Panique ce matin à Isiro, ville située à 560 kilomètres au nord-ouest de Kisangani, en Province Orientale. Des coups de feu ont été entendus au centre ville. Ils ont été tirés par des militaires candidats à l’intégration. Ces derniers voulaient venger l’un des leurs arrêté la veille par des éléments de l’auditorat militaire, rapporte radiookapi.net
La population d’Isiro s’est réveillée ce mercredi matin sous des coups de feu. Ceci a semé la panique. Les magasins et les boutiques sont restés fermés au centre ville. «Très tôt matin, des militaires sont allés à l’auditorat militaire récupérer leur collègue arrêté depuis mardi matin. Ils ont tiré en l’air et ont réussi à sortir leur collègue du cachot. Les soldats de l’auditorat militaire ont riposté. Il s’en est suivi un échange des tirs entre les deux camps. C’est ce qui a créé une panique générale», a raconté un habitant.

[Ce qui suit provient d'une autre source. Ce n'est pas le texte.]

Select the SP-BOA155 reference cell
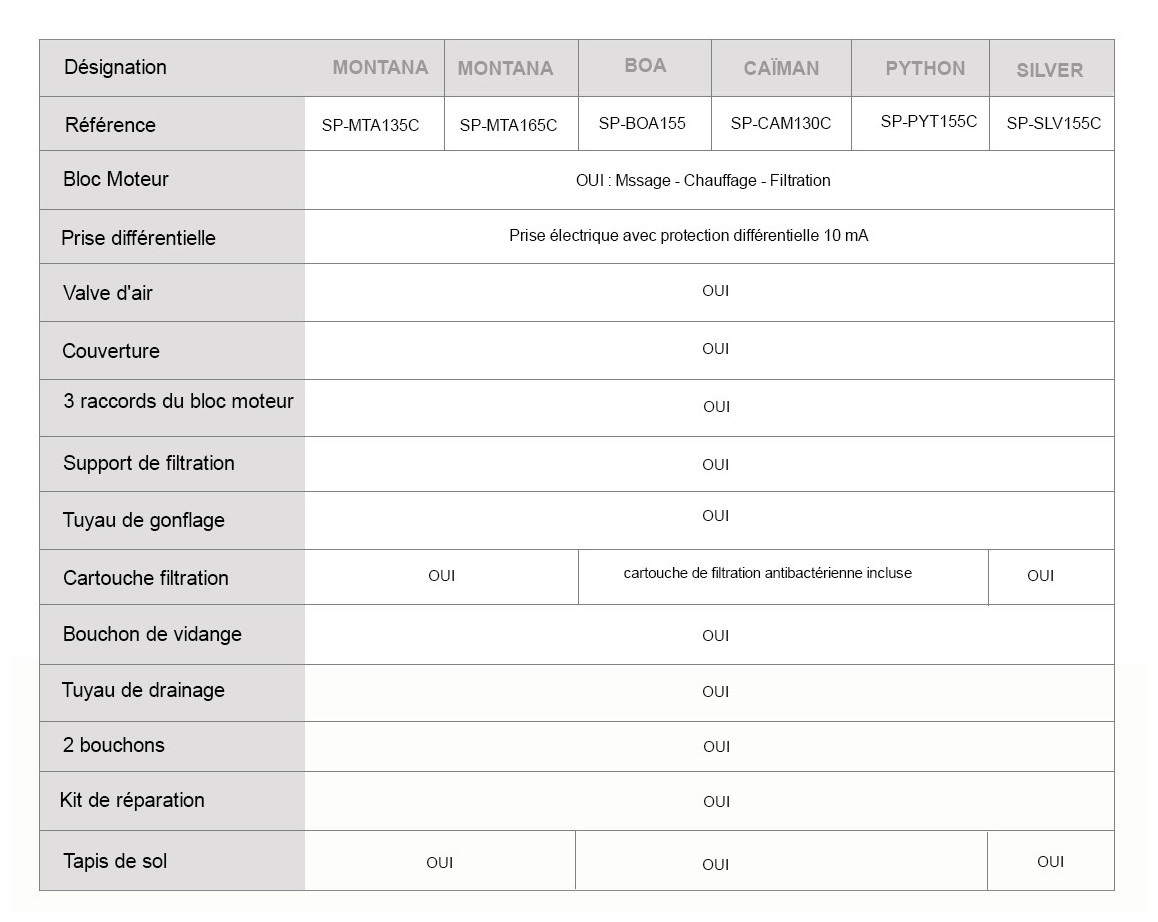This screenshot has width=1158, height=922. click(642, 124)
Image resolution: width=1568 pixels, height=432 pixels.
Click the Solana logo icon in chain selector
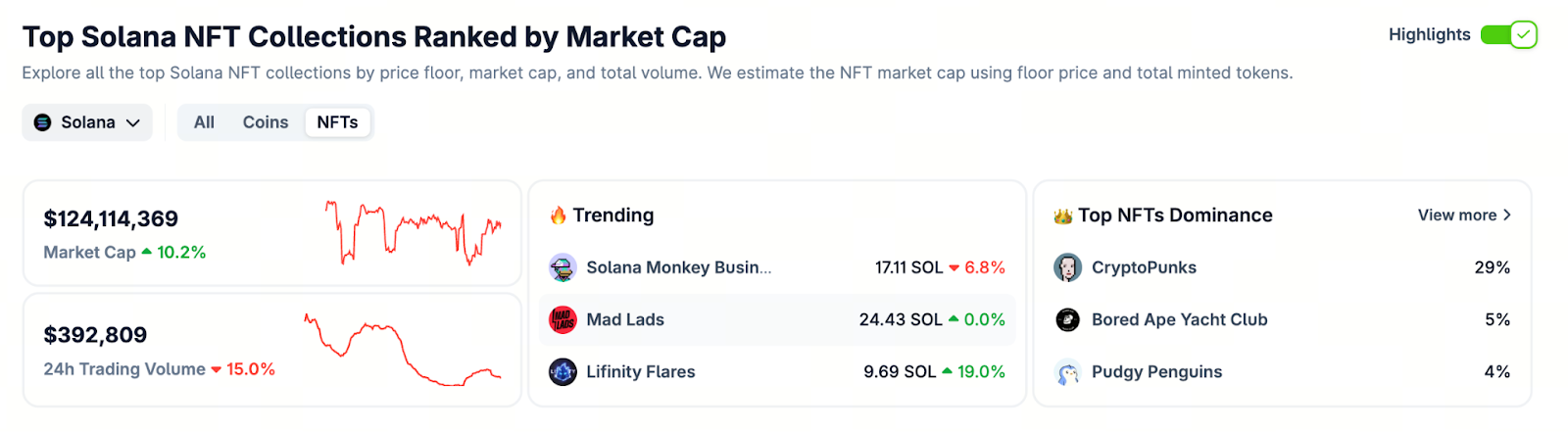tap(42, 122)
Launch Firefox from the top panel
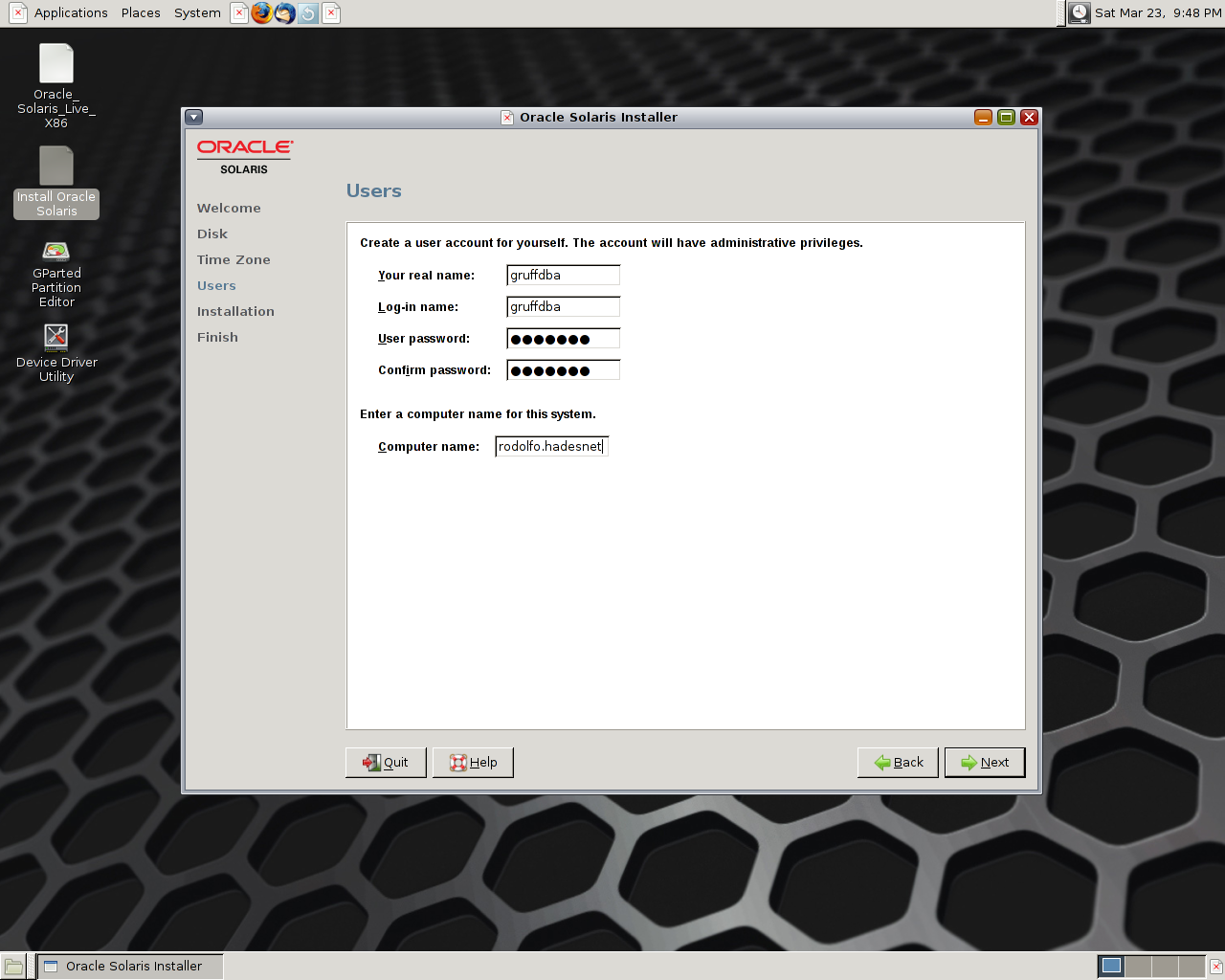This screenshot has height=980, width=1225. pos(261,13)
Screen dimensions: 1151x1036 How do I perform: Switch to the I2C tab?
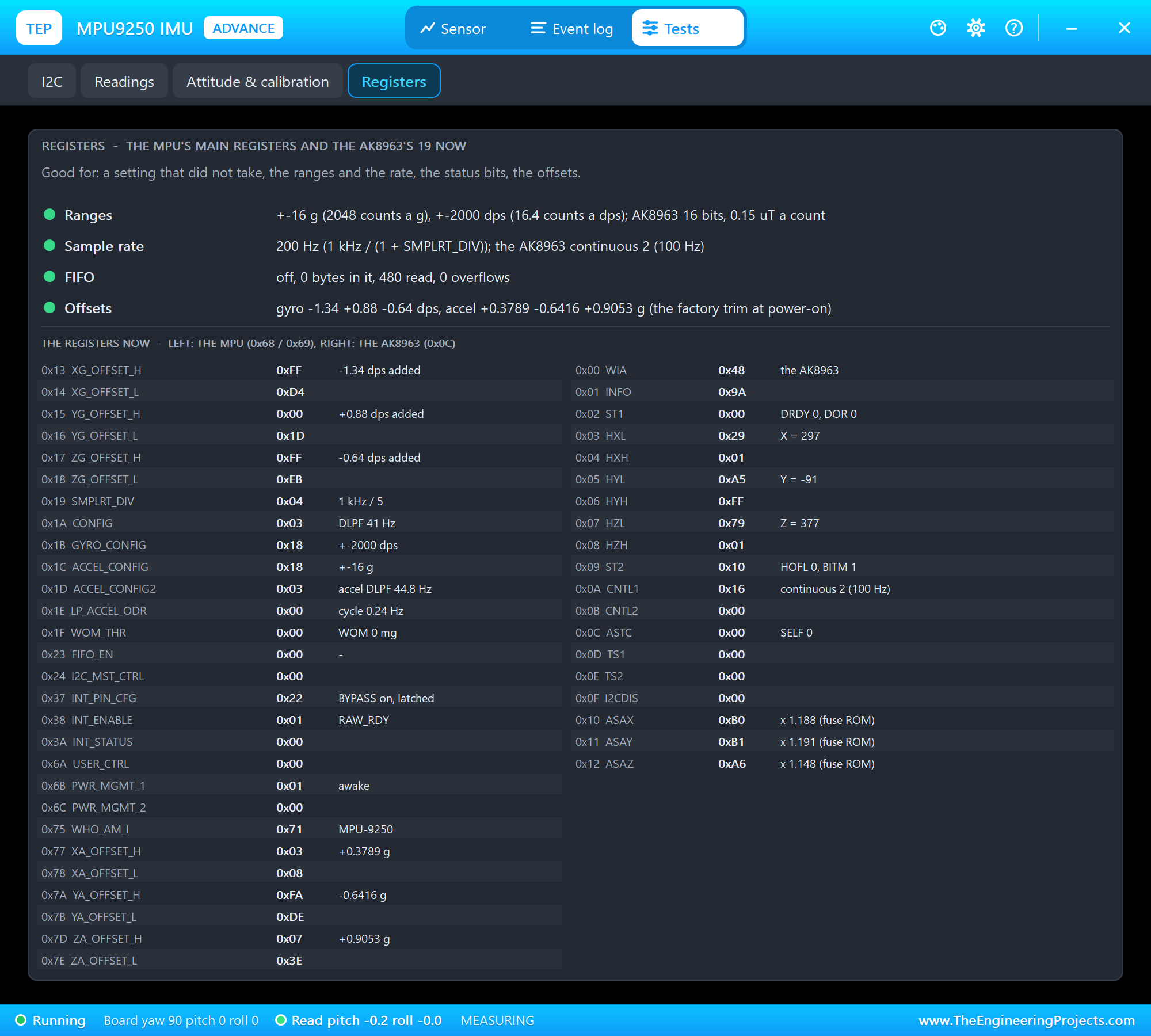(52, 81)
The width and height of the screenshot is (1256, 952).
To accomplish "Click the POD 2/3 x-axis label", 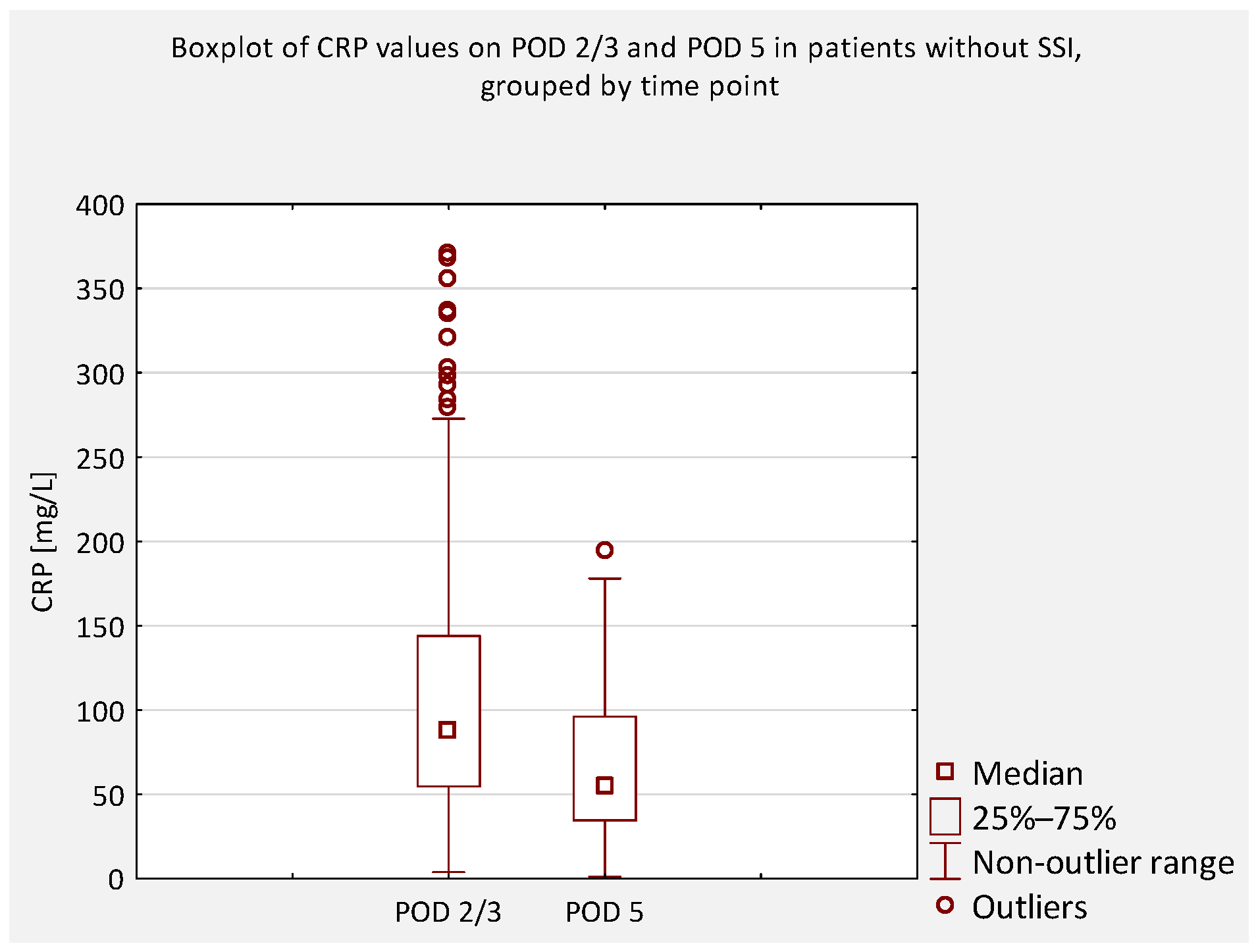I will 448,912.
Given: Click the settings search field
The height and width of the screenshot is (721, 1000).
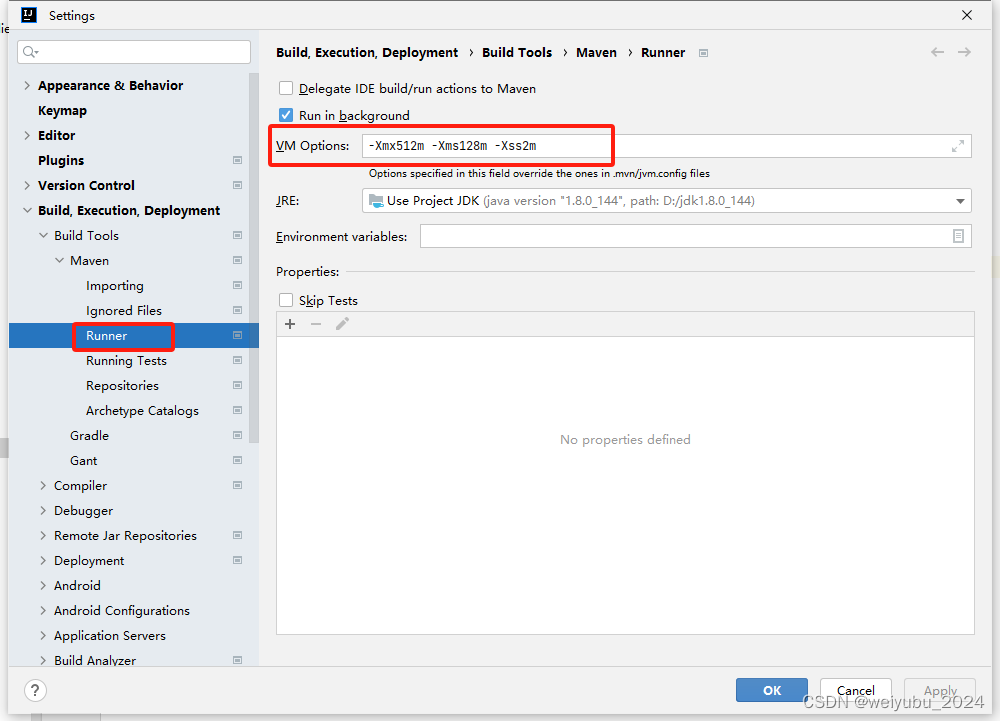Looking at the screenshot, I should tap(133, 51).
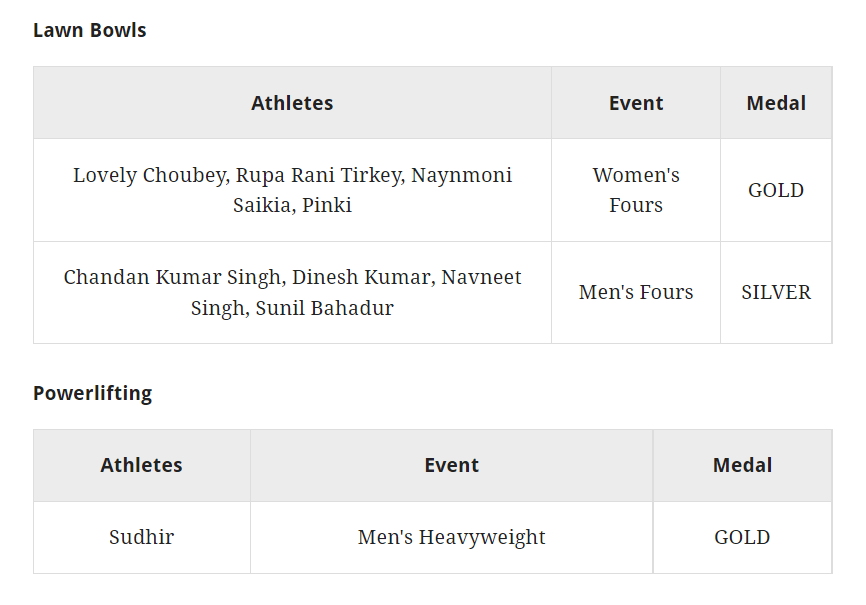Click the Event header in Lawn Bowls table
This screenshot has height=605, width=866.
coord(636,103)
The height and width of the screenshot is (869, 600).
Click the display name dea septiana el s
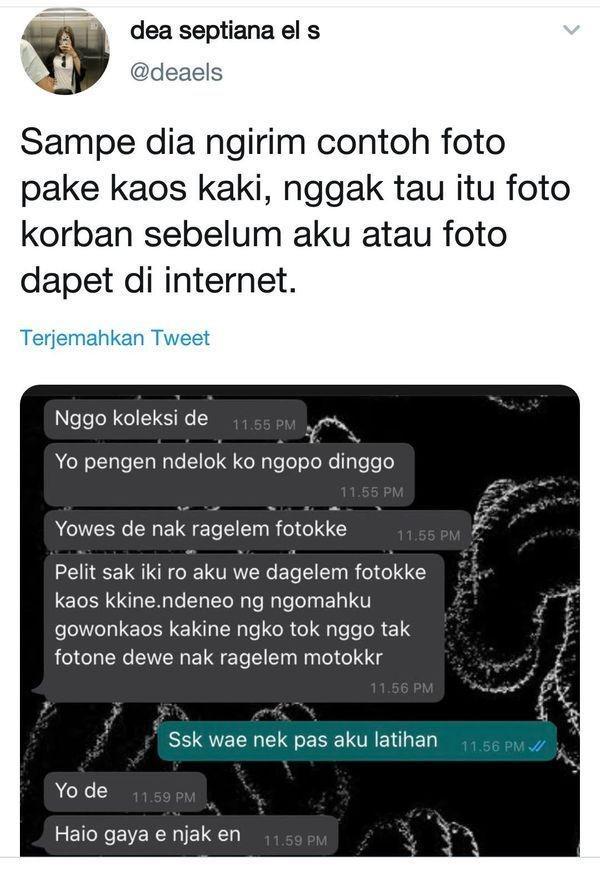pos(225,31)
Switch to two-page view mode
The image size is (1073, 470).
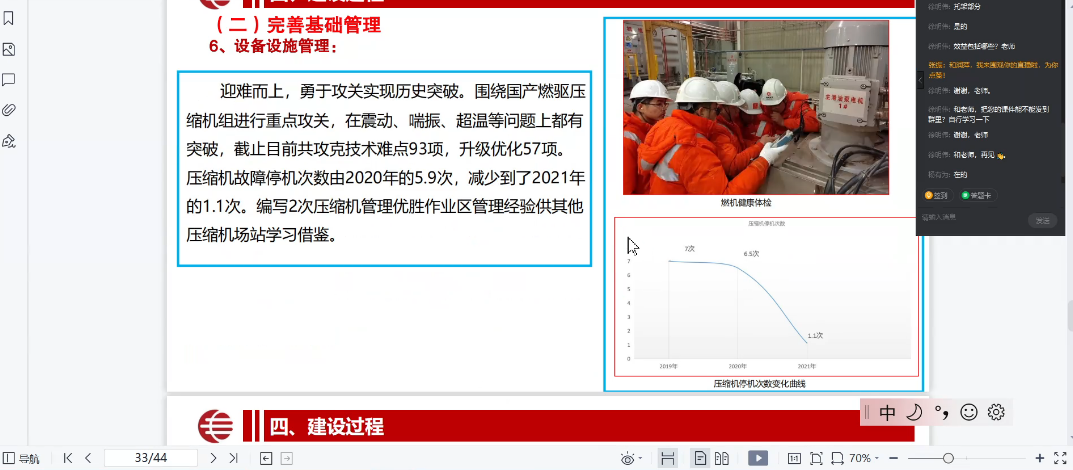(721, 458)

Selon le capitaine Jean-Pierre Banyongi, auditeur militaire de la garnison d’Isiro, les candidats à l’intégration ont commencé à commettre des actes de vandalisme. «J’ai dû faire arrêter l’un d’eux. Ce matin, ses collègues se sont réunis et ont décidé d’attaquer ma résidence et l’auditorat militaire», a-t-il affirmé.
Toujours d’après l’auditeur, le calme est revenu dans la ville et la situation est maîtrisée. Pour l’instant, les dispositions sont en train d’être prises pour mettre la main sur les insurgés.